# [Complete the following]
1 - Answer these questions about the forum thread on SD card initialization with the MSP-FET connected:
(a) How long does the SD card take to initialize when the MSP-FET is removed?
(b) At what DCO frequency and SPI clock had the poster originally been running?
(c) What is the highest DCO frequency available on the MSP430FR5969, according to the last reply?
2 - Pick up the forum thread about SD card initialization failing with the MSP-FET connected, and continue it after its last sentence.

# [Page]
§ §

This thread has been locked.

If you have a related question, please click the "Ask a related question" button in the top right corner. The newly created question will be automatically linked to this question.

SD Card Initialization Failing with MSP-FET Connected, works without

Other Parts Discussed in Thread: MSP-FET, MSP430FR5969

First off, my setup.

IDE/compiler:  IAR EW430 6.50.1
Programmer: MSP-FET   (Jtag speed set to Medium in IAR, also have tried with Fast)
Micro: MSP430FR5969
SD Card:  Kingston microSD 16GB SDHC as well as 64GB and 1GB cards

I am trying to integrate Chan's FatFS on the MSP430FR5969 designed into a custom PCB.  I am able to initialize the SD card (put it into Idle State, then put it into run mode).  The issue I am having is when I have the MSP-FET connected, I have three problems:

  1.   It takes about 1.3 seconds for the SD card to go into run mode (it should take hundreds of milliseconds)
  2.  The data received from the SD Card indicates a SDSC, when the card is actually an SDHC
  3. Once initialized, the SD Card returns an invalid command to a read block request

I post this here because when I remove the MSP-FET, the SD card:

  1. Initializes in 0.14 seconds
  2. Reports back as SDHC
  3. Allows Block Request commands

I'm wondering if this has to do with clocking from the MSP-FET, or some setting that I can change (hopefully).  It's going to be difficult to debug from here out if I have to disconnect my debug tool every time.

Thanks for the help in advance!
-MC

  • Hi MC,

    May I ask what the frequency of your DCO is as well as the SPI clock source and speed? Are you using DMA to transfer SPI bits? Debugging with a FET tool requires additional clock cycles that appear to be interfering with your SPI communication (bottleneck situation). If you could increase the DCO, decrease the SPI clock frequency, or source the SPI with a 24 MHz HFXT then I would recommend doing so to decrease the burden on the CPU. This could be only for debugging purposes, you could revert to your original settings once the application is ready for production.

    Regards,
    Ryan
  • Hi Ryan,

    Thanks for the response.  I had been running the DCO at 8MHz with a 250KHz SPI Clock.  I tried using the HFXT with an 8MHz crystal, same problem.  Next I tried increasing the DCO to 24MHz, and decreasing the SPI to 100kHz, but I'm still seeing the same issue.  I don't have a 24MHz crystal here, so I'll order one and try that next.  

    Regards,

    Matt

  • Hello Matt,

    The highest DCO frequency available on the MSP430FR5969 is 16 MHZ, but I would have expected some slight improvement with that and a decreased SPI clock. Can you present any oscilloscope or logic analyzer shots of the SPI data during both states to demonstrate your issue?

§ §

Item coordinate data:
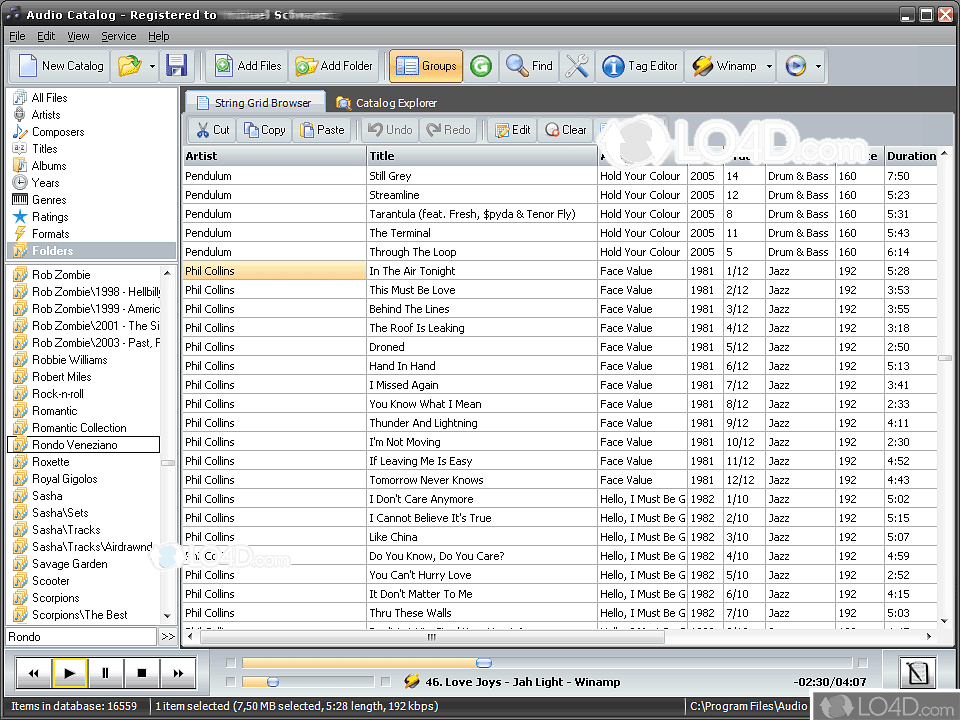Toggle the Groups view button
Screen dimensions: 960x720
click(x=426, y=65)
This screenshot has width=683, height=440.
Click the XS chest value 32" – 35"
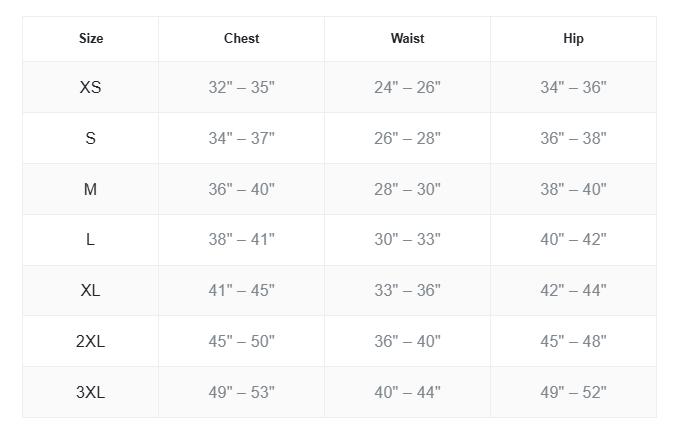[241, 88]
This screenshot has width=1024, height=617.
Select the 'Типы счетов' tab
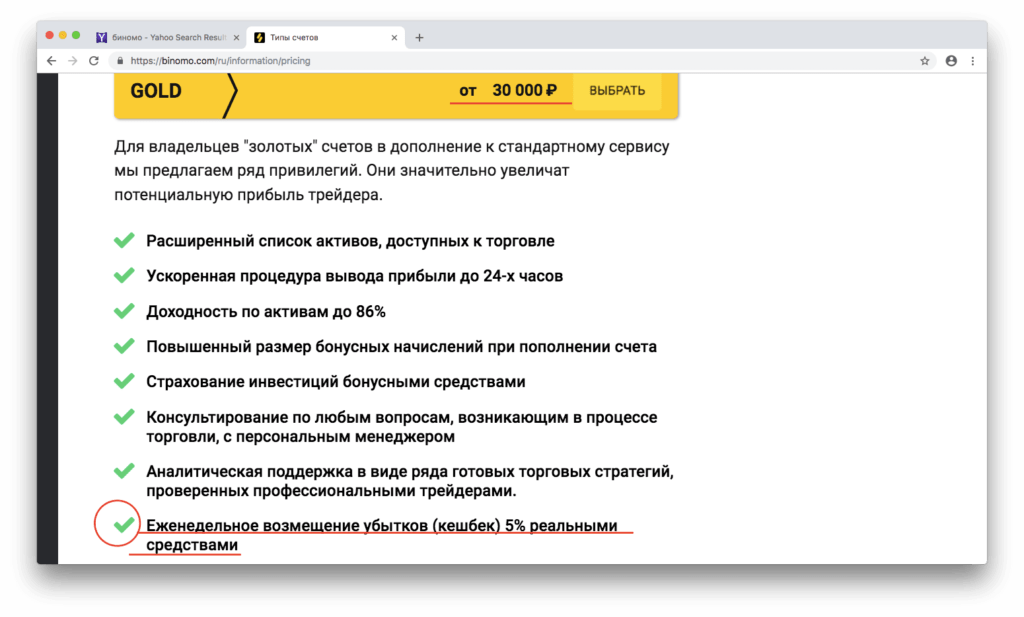[320, 36]
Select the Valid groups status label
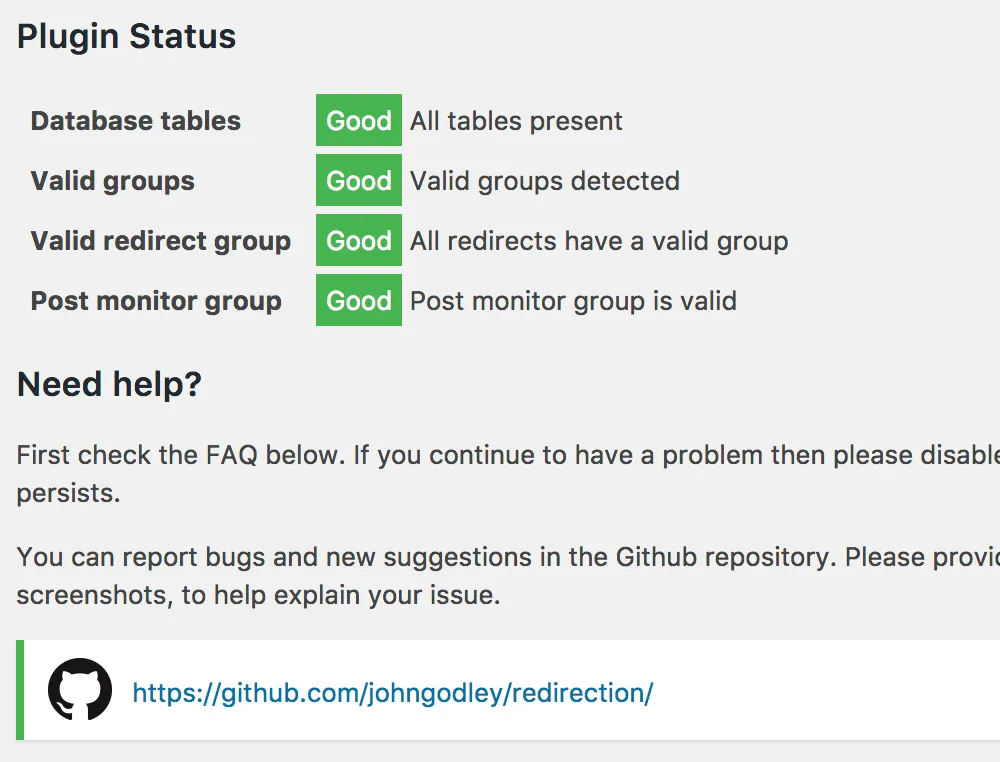Image resolution: width=1000 pixels, height=762 pixels. 113,181
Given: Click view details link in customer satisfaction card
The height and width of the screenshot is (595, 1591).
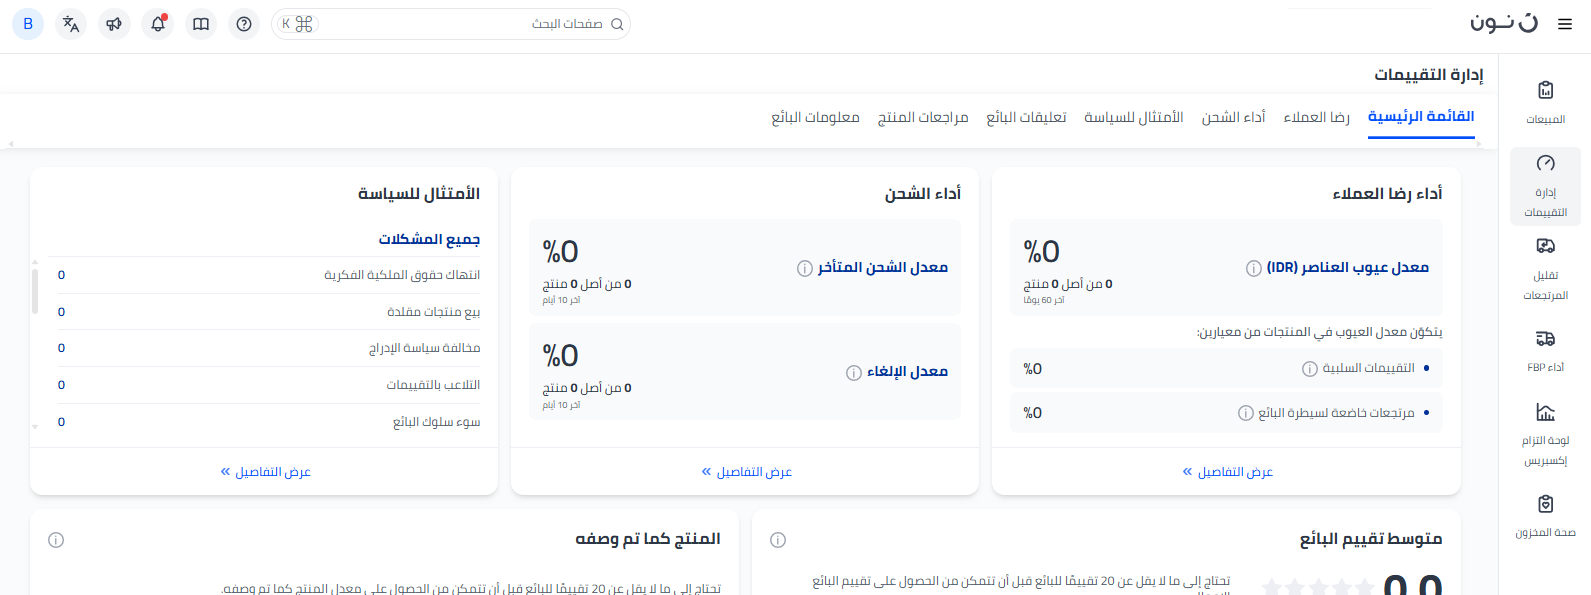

§ §

# [Responses per task]
1 -
(a) 0.14 seconds
(b) A DCO of 8 MHz with a 250 kHz SPI clock
(c) 16 MHz

2 -
    Regards,
    Ryan
  • Hi Ryan,

    First off, here is the Clock setup (in case you see some error):

    /* Configure the clock                */
      /* DCO running at 16MHz               */
      /* HFXT is 8MHz                       */
      /* LFXT is 32.768kHz                  */
      /* ACLK running on LFXT 32768Hz       */
      /* SMCLK running on HFXT 8MHz      */
      /* MCLK running on DCOCLK, 16/2MHz       */
      /* LFXT Driver on low power           */
      
      /* Add wait states to FRAM to keep at 8MHz */
      FRCTL0 = FRCTLPW | NWAITS_2;
      
      /* Unlock CS Register */
      CSCTL0_H = CSKEY >> 8;                    
      CSCTL1 = DCOFSEL_4 | DCORSEL;                       // Set DCO to 8MHz
      CSCTL2 = SELA__LFXTCLK | SELS__HFXTCLK | SELM__DCOCLK;
      CSCTL3 = DIVA__1 | DIVS__1 | DIVM__1;     // Set all dividers to 1
      CSCTL4 |= LFXTDRIVE_3 | HFXTDRIVE_3;
      CSCTL4 &= ~(LFXTOFF | HFXTOFF);
      
      do
      {
        CSCTL5 &= ~(LFXTOFFG | HFXTOFFG);       // Clear XT1 and XT2 fault flag
        SFRIFG1 &= ~OFIFG;
      }while (SFRIFG1&OFIFG);                   // Test oscillator fault flag
      CSCTL0_H = 0;                             // Lock CS registers

    Next is my SPI setup:

    /* Put UCA0 In Reset */
          UCA0CTLW0 = UCSWRST;
          
          /* Put UCA0 in 3-Pin, 8-Bit, Synchronous SPI Master Mode */
          /* No Modulation */
          UCA0CTLW0 |= UCMSB | UCMST | UCMODE_0 | UCSYNC | UCCKPH;
          UCA0CTLW0 |= UCSSEL__SMCLK;
          UCA0BR0 = 0x50;
          UCA0BR1 = 0;
          UCA0MCTLW = 0;
          
          /* Initialize USCI State Machine */
          UCA0CTLW0 &= ~UCSWRST;
          UCA0IE |= UCTXIE | UCRXIE;
    
    

    Now the screenshots.

    First set is one sample with the debugger attached.  There is a capture of the full sample, then the OCR request (Data following MOSI 0x7A should be MISO 0xC0, not 0x80), finally a capture of a block read request (MOSI 0x51 should be followed with a MISO 0x00)

    Second set is one sample with the debugger removed.  This time I receive a 0xC0 for the first byte of the OCR, and a 0x00 for the Read Request.

    Interesting note: There has been two times when I have changed the clock frequency that the SD card has initialized correctly with the debugger attached.  It was immediately after downloading, but when I restart the program from the debugger I cannot recreate.  nor does power cycling and re-downloading.  

    Thanks for the help.

    -Matt

  • Hi MAtt,

    Out of curiosity, why the increased wait states? If you are only getting up to 8 MHz then I'd recommend using no wait states, a max of NWAITS_1 for 16 MHz. But I don't think this will affect your issue and the rest of your initialization code looks fine.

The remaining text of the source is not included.